The omega coefficient indicated that the internal consistency of the PHQ-9 was satisfactory in this study. Cronbach’s alpha has been dominantly used to assess the internal consistency of a self-reported questionnaire. However, this metric criticized due to the violation of tau-equivalence, and the omega coefficient has emerged as a new alternative (Taylor, 2021). The omega value of the PHQ-9 was also supported by studies involving a general population in Peru (ω = 0.87) (Villarreal-Zegarra et al., 2019) and university students in Bangladesh (ω = 0.86) (Rahman et al., 2022).
Measurement invariance across sociodemographic and medical-condition groups
The measurement invariance of the PHQ-9 across age groups was supported in the present study. This was congruent with studies involving general populations in other countries (Villarreal-Zegarra et al., 2019; Lamela et al., 2020). The consistency of this finding implies that the depressive symptoms scored by the PHQ-9 can be meaningfully compared among age groups in a general population.
Invariance has been reported in the PHQ-9 across sexes in the general population of the United States (Patel et al., 2019), and across primary-care patients in Spain (González-Blanch et al., 2018) and in Germany (Petersen et al., 2015). In the present study, partial scalar invariance across sex was yielded by the noninvariant intercept of item 3 (“Trouble falling, staying asleep or sleeping too much”). However, the effect of the partial scalar invariance on comparing mean differences between groups is small and is not practically relevant (Schuler et al., 2018). Considering this, the PHQ-9 was able to yield invariance across sex groups with minimal risk of bias in the present study. Partial scalar invariance was also yielded across marital groups. This finding was consistent with those of other studies involving general populations in Portugal and Peru (Villarreal-Zegarra et al., 2019; Lamela et al., 2020).
The PHQ-9 has been demonstrated to be invariant across education-level groups in a general population and in primary-care patients (González-Blanch et al., 2018; Patel et al., 2019; Lamela et al., 2020). However, the PHQ-9 in the present study yielded a partial metric invariant model across four education-level groups after freeing (unconstraining) the factor loading of item 9 (“Thought that you would be better off dead, or of hurting yourself in some way”). That is, the meaning of the item 9 differed across the education-level groups. South Korea is well known as a country in which educational competition is very higher and educational achievement is very important (Kwak and Ickovics, 2010). Because people with lower education levels are more likely to experience financial constraints, and being poor is known to be a major reason for suicide in the country (Kim et al., 2010; Lee et al., 2017; Hong et al., 2021), the suicide rate has been ranked the highest among the Organization for Economic Cooperation and Development (OECD) countries (OECD, 2022). People with different education levels therefore seem to respond differently to item 9 about suicide ideation.
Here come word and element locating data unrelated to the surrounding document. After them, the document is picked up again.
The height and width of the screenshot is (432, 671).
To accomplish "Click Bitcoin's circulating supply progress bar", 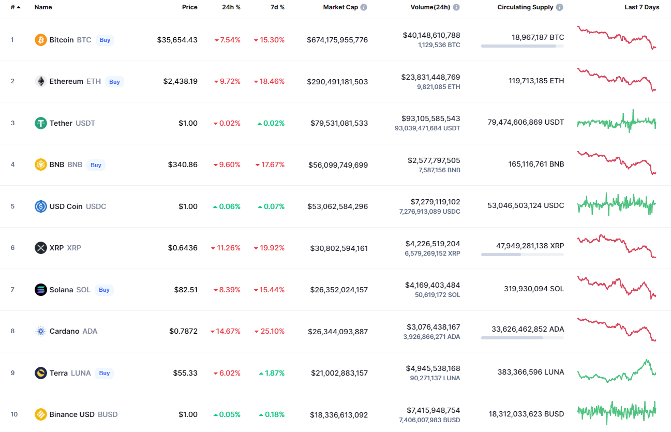I will (x=522, y=46).
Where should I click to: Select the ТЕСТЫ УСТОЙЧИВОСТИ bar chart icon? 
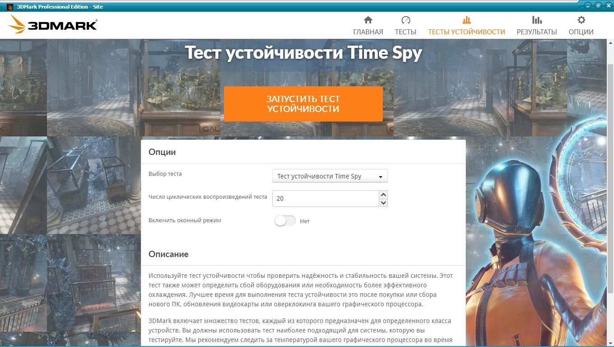pyautogui.click(x=466, y=20)
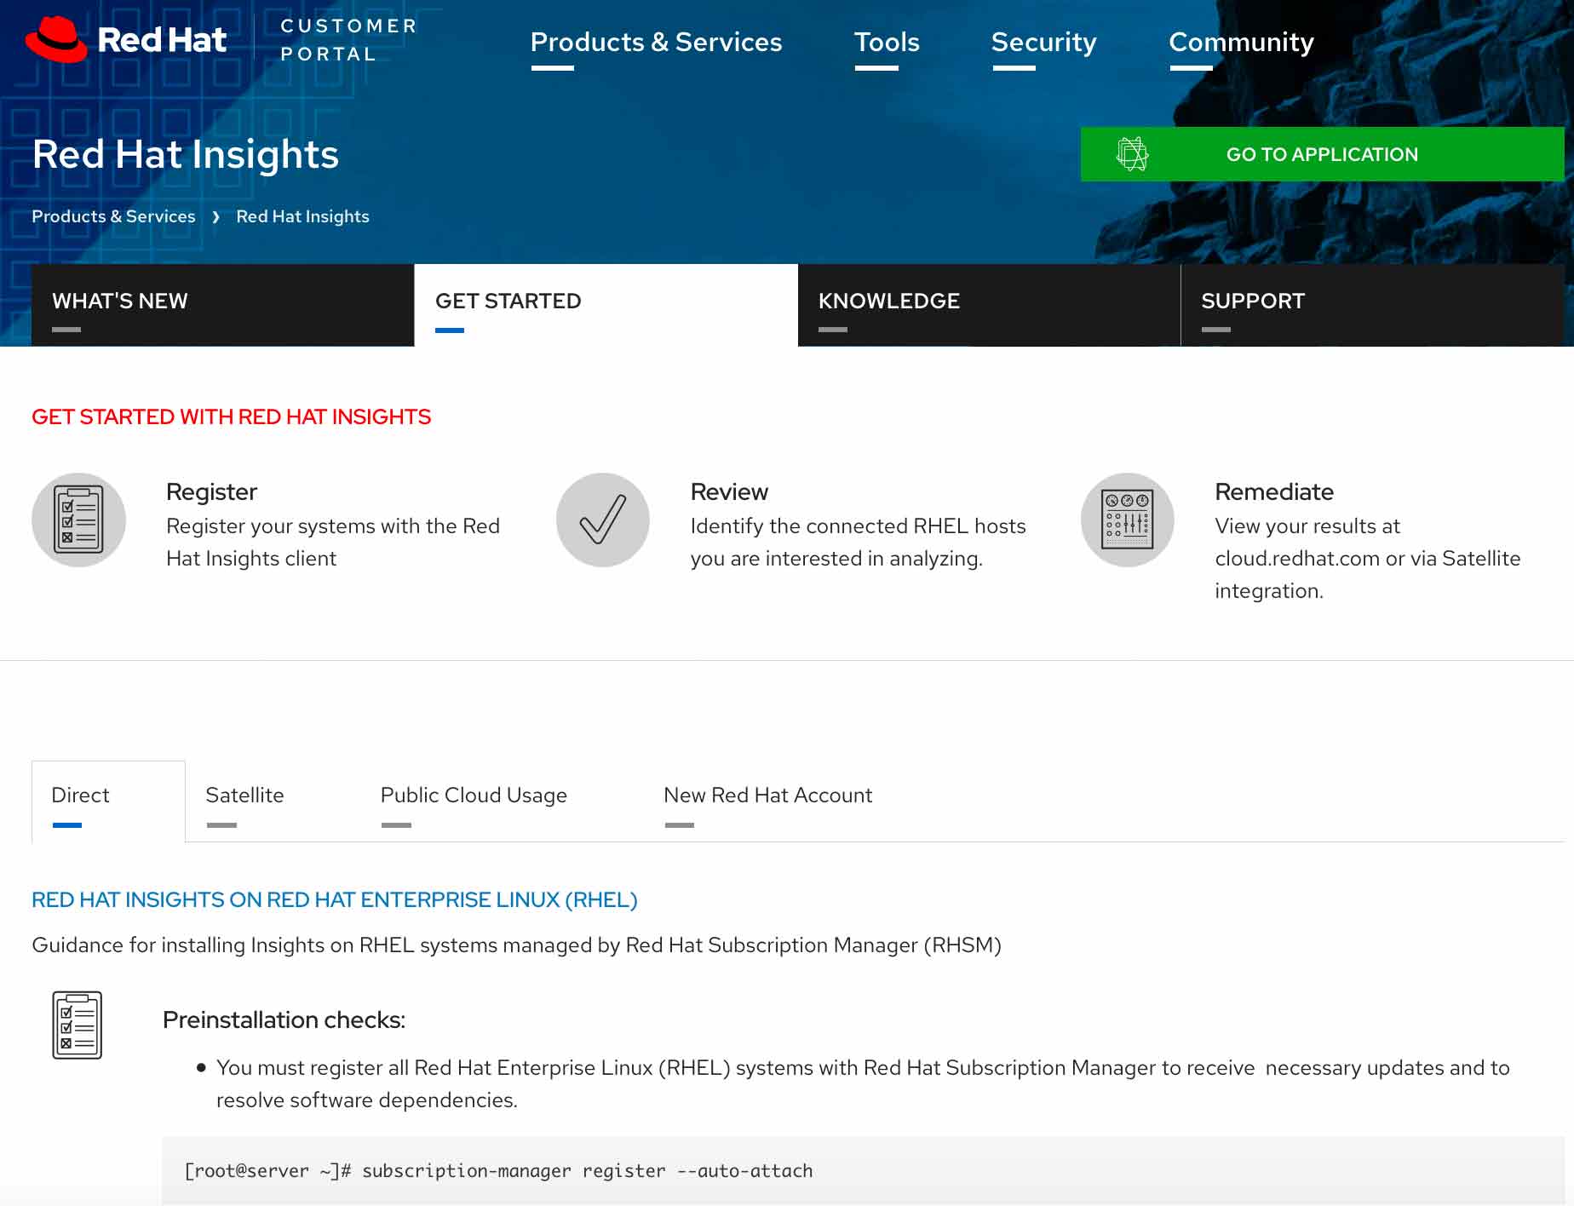Click the breadcrumb arrow separator
This screenshot has width=1574, height=1206.
215,216
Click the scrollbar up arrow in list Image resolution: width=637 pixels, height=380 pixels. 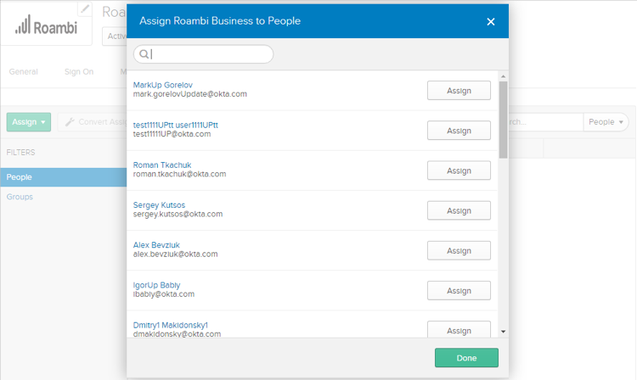tap(503, 76)
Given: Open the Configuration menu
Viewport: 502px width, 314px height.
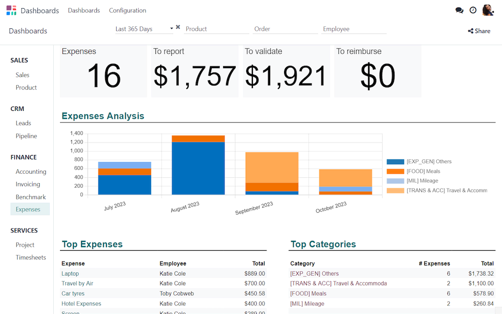Looking at the screenshot, I should coord(127,10).
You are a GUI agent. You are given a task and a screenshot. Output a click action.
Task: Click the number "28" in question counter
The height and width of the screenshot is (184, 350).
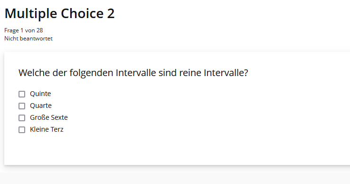pos(40,30)
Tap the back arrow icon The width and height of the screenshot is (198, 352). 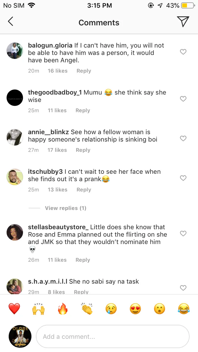(x=10, y=21)
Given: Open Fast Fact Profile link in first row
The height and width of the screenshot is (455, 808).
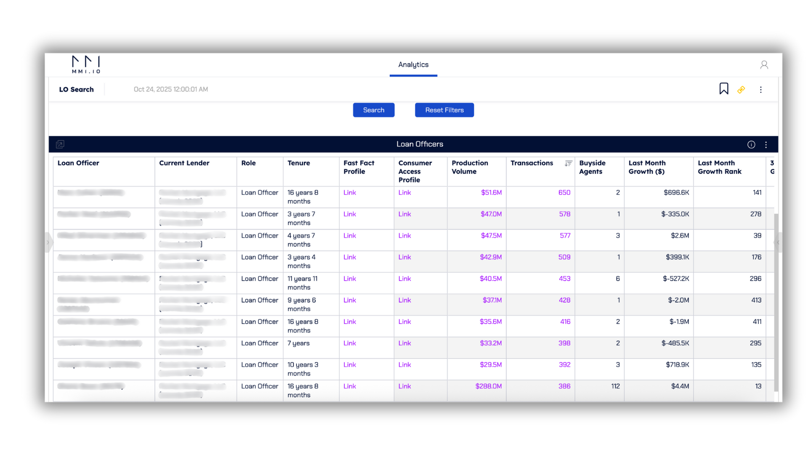Looking at the screenshot, I should click(x=349, y=193).
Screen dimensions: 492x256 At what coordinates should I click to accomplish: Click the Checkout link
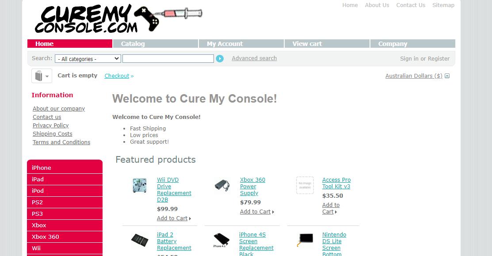click(x=117, y=76)
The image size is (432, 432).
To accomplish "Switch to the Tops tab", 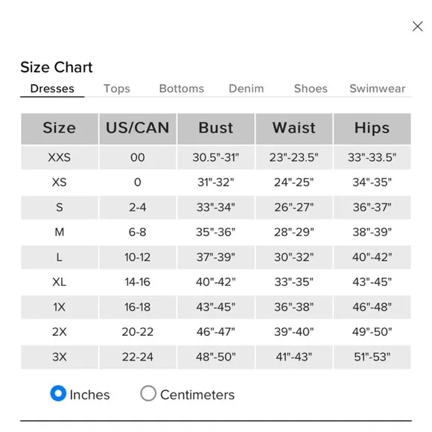I will click(x=116, y=89).
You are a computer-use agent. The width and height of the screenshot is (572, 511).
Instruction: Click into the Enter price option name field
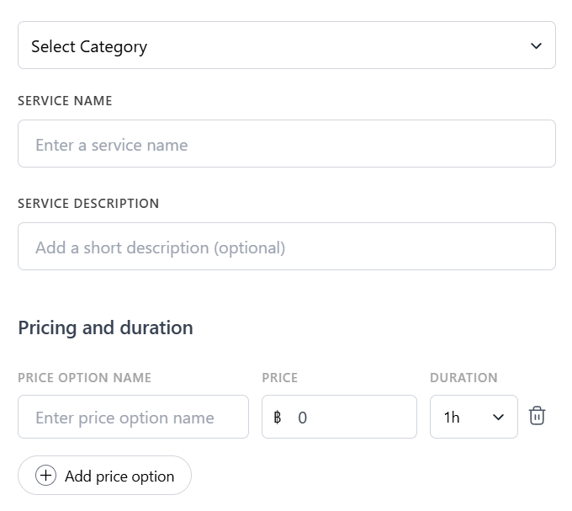coord(133,418)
The noninvariance of item 9 in this study might have also occurred due to the potential for response bias. While other studies administered the PHQ-9 using an internet or paper-pencil mode (González-Blanch et al., 2018; Patel et al., 2019; Lamela et al., 2020), the PHQ-9 survey was performed in this study using face-to face interviews. Since item 9 is a very sensitive question, respondents might not answer it frankly in an interview. Another potential reason is the content of the item 9 itself. Controversy exists regarding the item because its content of self-harm is not part of the nine criteria for depressive symptoms from the DSM that had used in the development of the PHQ-9 (Kroenke et al., 2009; Wu et al., 2020). For this reason, the PHQ-8 omits item 9 from the PHQ-9 and can be utilized in a large general population, such as in the Behavioral Risk Factor Surveillance System survey in the United States (Kroenke et al., 2009) It is therefore recommended to use self-reported paper-and-pencil/internet modes rather than an interview mode for the PHQ-9, or to consider using the PHQ-8 with item 9 omitted if the PHQ-8 has satisfactory psychometric properties in a specific population.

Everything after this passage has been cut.